*** Opening of INPUT FOR THIS TASK ***

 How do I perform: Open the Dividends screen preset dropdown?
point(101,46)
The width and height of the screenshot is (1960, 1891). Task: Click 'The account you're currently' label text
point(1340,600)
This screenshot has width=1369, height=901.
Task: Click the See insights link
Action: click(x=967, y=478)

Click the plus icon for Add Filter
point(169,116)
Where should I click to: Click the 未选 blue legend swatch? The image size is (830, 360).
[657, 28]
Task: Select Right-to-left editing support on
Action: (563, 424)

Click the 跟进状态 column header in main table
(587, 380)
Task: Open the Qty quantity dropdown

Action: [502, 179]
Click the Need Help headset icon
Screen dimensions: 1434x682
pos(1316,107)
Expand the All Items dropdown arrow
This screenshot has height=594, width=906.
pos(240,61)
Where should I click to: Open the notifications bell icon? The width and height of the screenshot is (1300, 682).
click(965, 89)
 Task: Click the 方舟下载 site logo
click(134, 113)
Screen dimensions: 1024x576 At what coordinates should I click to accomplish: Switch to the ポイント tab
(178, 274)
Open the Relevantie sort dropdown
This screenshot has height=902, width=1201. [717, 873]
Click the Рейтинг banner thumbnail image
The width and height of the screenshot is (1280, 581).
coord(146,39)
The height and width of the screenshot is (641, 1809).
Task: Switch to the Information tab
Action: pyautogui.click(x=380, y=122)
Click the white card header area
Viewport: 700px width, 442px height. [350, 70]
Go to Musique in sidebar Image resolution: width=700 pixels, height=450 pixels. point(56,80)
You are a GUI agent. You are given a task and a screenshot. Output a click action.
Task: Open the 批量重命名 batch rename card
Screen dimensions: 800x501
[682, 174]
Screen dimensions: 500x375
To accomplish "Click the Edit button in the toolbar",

*** Close of INPUT FOR THIS TASK ***

### TASK DESCRIPTION:
Your response needs to restate the lines above exactly.

### EXPECTED OUTPUT:
 How do I perform: Open the Dividends screen preset dropdown?
point(101,46)
The width and height of the screenshot is (1960, 1891). Task: Click 'The account you're currently' label text
point(1340,600)
This screenshot has width=1369, height=901.
Task: Click the See insights link
Action: click(x=967, y=478)

Click the plus icon for Add Filter
point(169,116)
Where should I click to: Click the 未选 blue legend swatch? The image size is (830, 360).
[657, 28]
Task: Select Right-to-left editing support on
Action: (563, 424)

Click the 跟进状态 column header in main table
(587, 380)
Task: Open the Qty quantity dropdown

Action: [502, 179]
Click the Need Help headset icon
Screen dimensions: 1434x682
pos(1316,107)
Expand the All Items dropdown arrow
This screenshot has height=594, width=906.
pos(240,61)
Where should I click to: Open the notifications bell icon? The width and height of the screenshot is (1300, 682).
click(965, 89)
 Task: Click the 方舟下载 site logo
click(134, 113)
Screen dimensions: 1024x576 At what coordinates should I click to accomplish: Switch to the ポイント tab
(178, 274)
Open the Relevantie sort dropdown
This screenshot has height=902, width=1201. [717, 873]
Click the Рейтинг banner thumbnail image
The width and height of the screenshot is (1280, 581).
coord(146,39)
The height and width of the screenshot is (641, 1809).
Task: Switch to the Information tab
Action: pyautogui.click(x=380, y=122)
Click the white card header area
Viewport: 700px width, 442px height. [350, 70]
Go to Musique in sidebar Image resolution: width=700 pixels, height=450 pixels. point(56,80)
You are a GUI agent. You are given a task and a screenshot. Output a click action.
Task: Open the 批量重命名 batch rename card
Screen dimensions: 800x501
[682, 174]
Screen dimensions: 500x375
To accomplish "Click the Edit button in the toolbar",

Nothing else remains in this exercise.